A este nível do espetáculo, a ‘gambiarra’ pode até preocupar menos, e mesmo ser exaltada como expressão da desenvoltura e da cultura da improvisação local. Pode ser que a gambiarra brilhe, sem dúvida. O problema é que nos níveis mais profundos e mais decisivos, a gambiarra parece imperar de modo ainda mais implacável, e envolver riscos muito maiores. Assim, a empresa que cuidava da segurança do evento foi, sem quê nem por quê, em cima da hora, dispensada pelo ministro da Justiça, Alexandre de Moraes segundo matéria da Folha:
“O ministro da Justiça, Alexandre de Moraes, anunciou nesta sexta-feira (29) que a empresa Artel Recursos Humanos, contratada para prestar serviços de segurança durante os Jogos Olímpicos do Rio-2016, foi afastada.

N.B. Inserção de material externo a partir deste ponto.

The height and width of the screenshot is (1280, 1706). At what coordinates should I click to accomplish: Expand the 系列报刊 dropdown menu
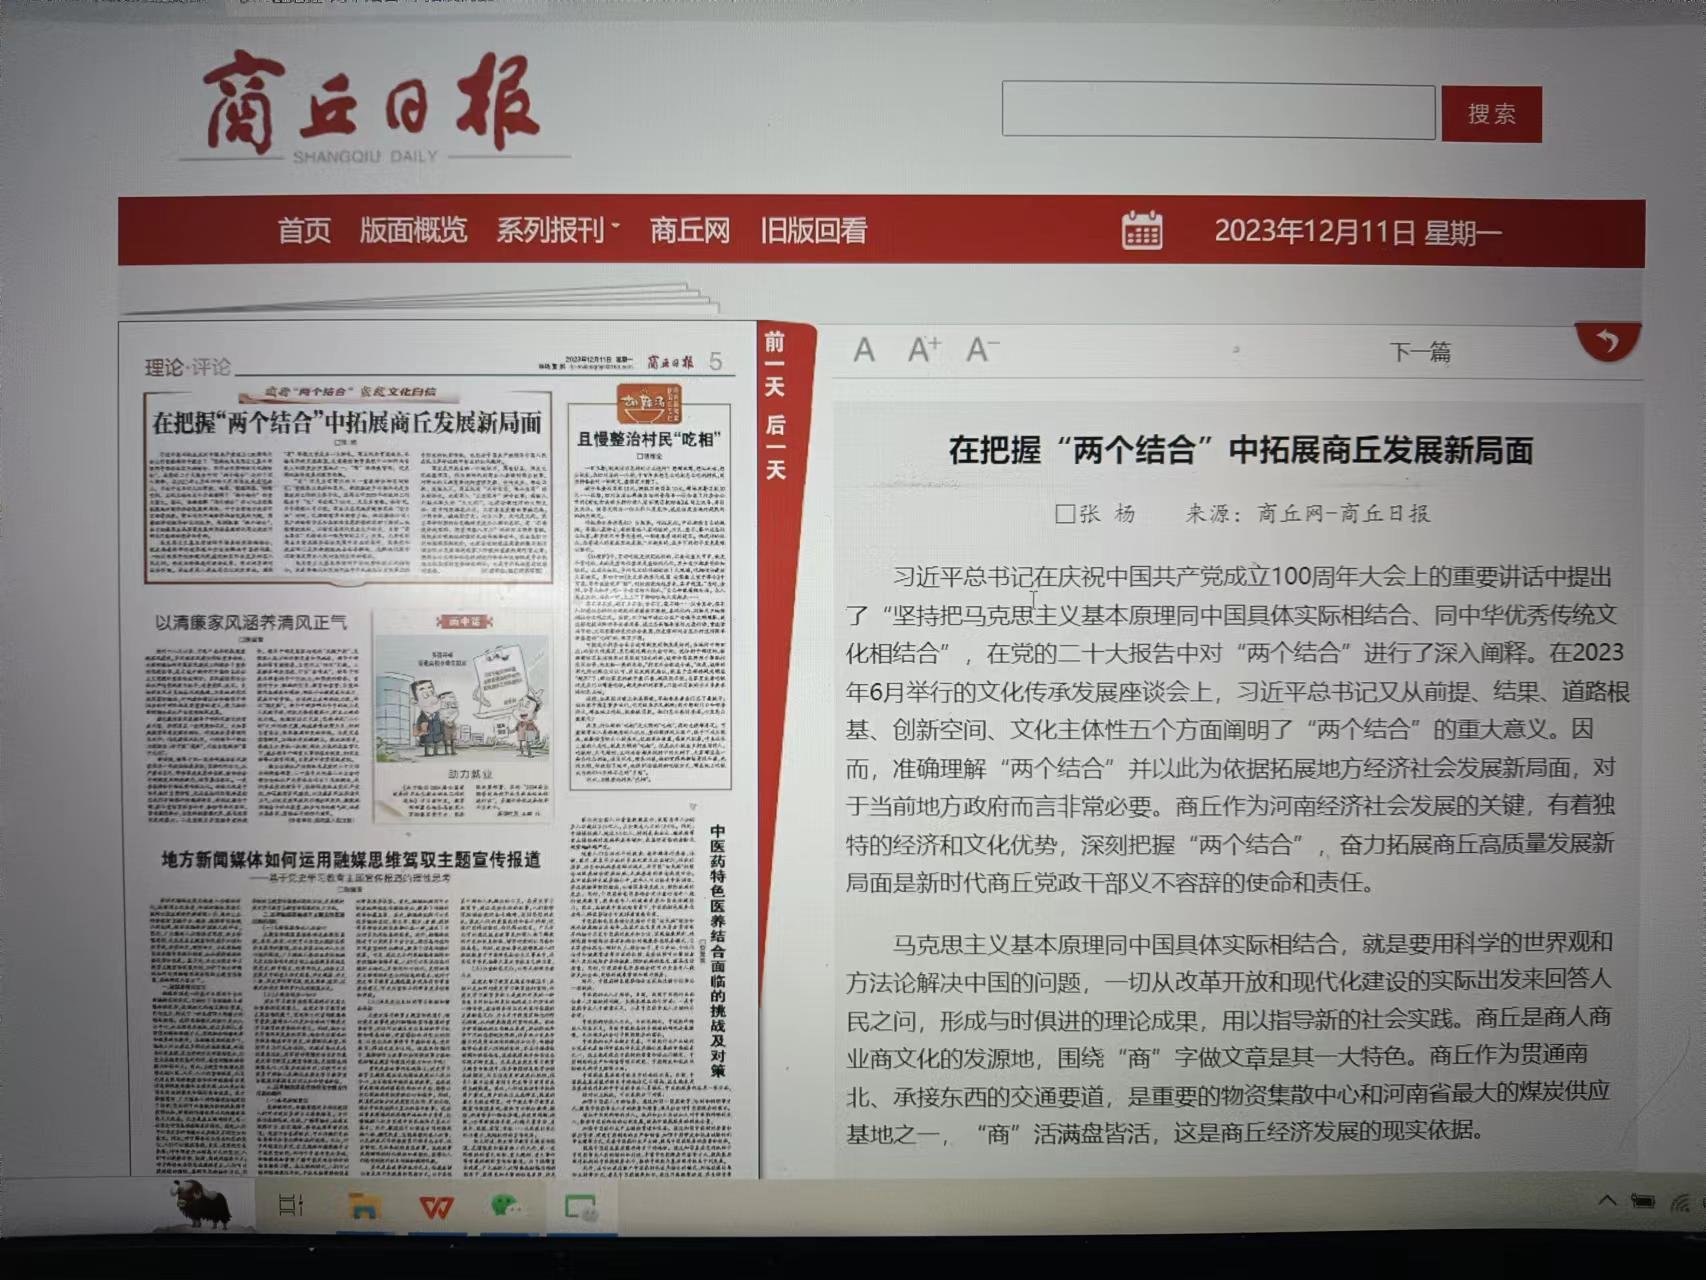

A companhia seria responsável por fazer a revista e o controle de entradas e acessos em instalações olímpicas. Segundo Moraes, entretanto, ela não apresentou os 3.400 funcionários que deveriam assumir essa missão.”
O que podemos esperar? A irresponsabilidade não mostra ter nenhum limite e os organizadores parecem estar muito aquém da capacidade e da seriedade necessárias. Nessas condições, em que não se pode confiar na infraestrutura, na logística, nem na organização (sem falar na segurança), a única coisa que resta é cruzar os dedos e rezar.
Bajonas Teixeira de Brito Júnior – doutor em filosofia, UFRJ, autor dos livros Lógica do disparate, Método e delírio e Lógica dos fantasmas, e professor do departamento de comunicação social da UFES.